Re: Chronically flaky tests

Kenneth Knowles Fri, 24 Jul 2020 13:52:28 -0700

Had some off-list chats to brainstorm and I wanted to bring ideas back to
the dev@ list for consideration. A lot can be combined. I would really like
to have a section in the release notes. I like the idea of banishing flakes
from pre-commit (since you can't tell easily if it was a real failure
caused by the PR) and auto-retrying in post-commit (so we can gather data
on exactly what is flaking without a lot of manual investigation).


*Include ignored or quarantined tests in the release notes*
Pro:
 - Users are aware of what is not being tested so may be silently broken
 - It forces discussion of ignored tests to be part of our community
processes
Con:
 - It may look bad if the list is large (this is actually also a Pro
because if it looks bad, it is bad)

*Run flaky tests only in postcommit*
Pro:
 - isolates the bad signal so pre-commit is not affected
 - saves pointless re-runs in pre-commit
 - keeps a signal in post-commit that we can watch, instead of losing it
completely when we disable a test
 - maybe keeps the flaky tests in job related to what they are testing
Con:
 - we have to really watch post-commit or flakes can turn into failures

*Separate flaky tests into quarantine job*
Pro:
 - gain signal for healthy tests, as with disabling or running in
post-commit
 - also saves pointless re-runs
Con:
 - may collect bad tests so that we never look at it so it is the same as
disabling the test
 - lots of unrelated tests grouped into signal instead of focused on health
of a particular component

*Add Gradle or Jenkins plugin to retry flaky tests*
https://blog.gradle.org/gradle-flaky-test-retry-plugin
https://plugins.jenkins.io/flaky-test-handler/
Pro:
 - easier than Jiras with human pasting links; works with moving flakes to
post-commit
 - get a somewhat automated view of flakiness, whether in pre-commit or
post-commit
 - don't get stopped by flakiness
Con:
 - maybe too easy to ignore flakes; we should add all flakes (not just
disabled or quarantined) to the release notes
 - sometimes flakes are actual bugs (like concurrency) so treating this as
OK is not desirable
 - without Jiras, no automated release notes
 - Jenkins: retry only will work at job level because it needs Maven to
retry only failed (I think)
***
Exercise brief: From the message about flaky tests, copy out the passage word for word, starting at "Kenneth Knowles Fri, 24" and ending after "of manual investigation).".

Given information:
***
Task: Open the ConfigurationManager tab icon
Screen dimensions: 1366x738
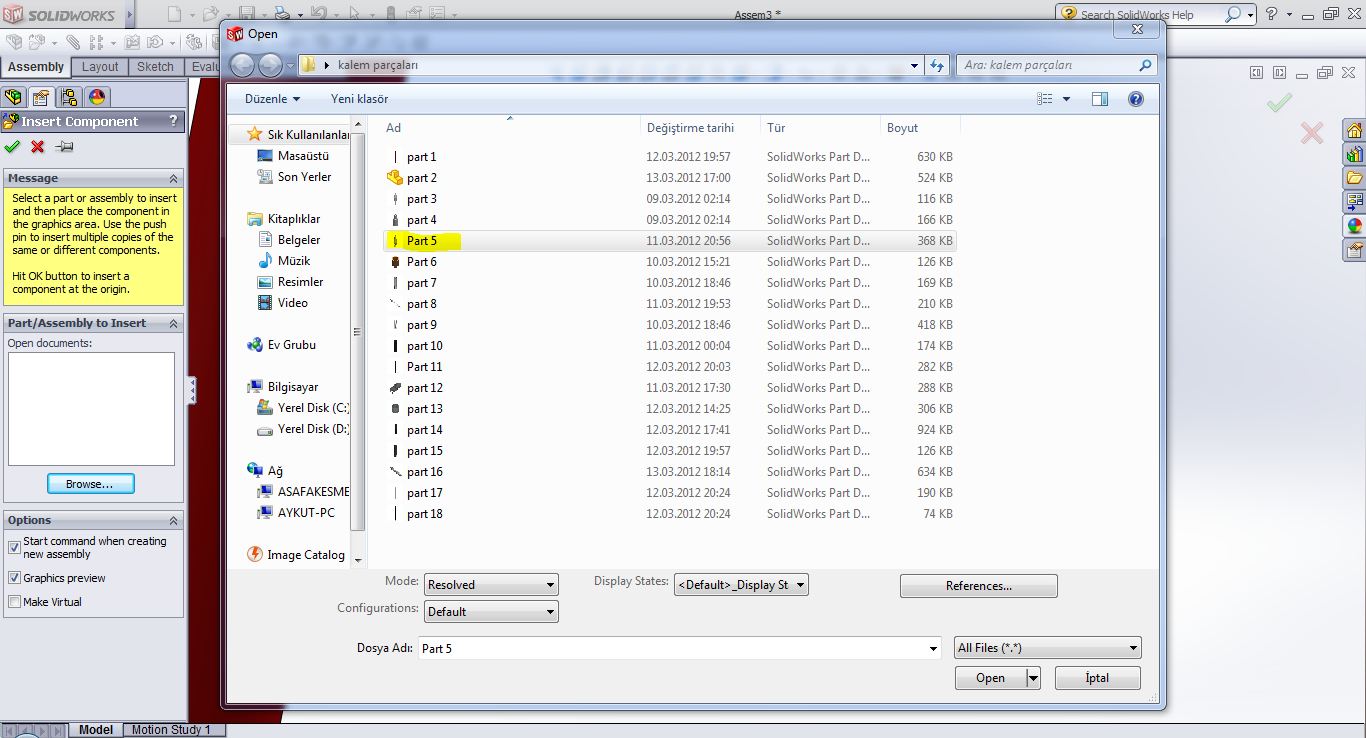Action: click(x=69, y=97)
***
Correct result:
Kenneth Knowles Fri, 24 Jul 2020 13:52:28 -0700

Had some off-list chats to brainstorm and I wanted to bring ideas back to
the dev@ list for consideration. A lot can be combined. I would really like
to have a section in the release notes. I like the idea of banishing flakes
from pre-commit (since you can't tell easily if it was a real failure
caused by the PR) and auto-retrying in post-commit (so we can gather data
on exactly what is flaking without a lot of manual investigation).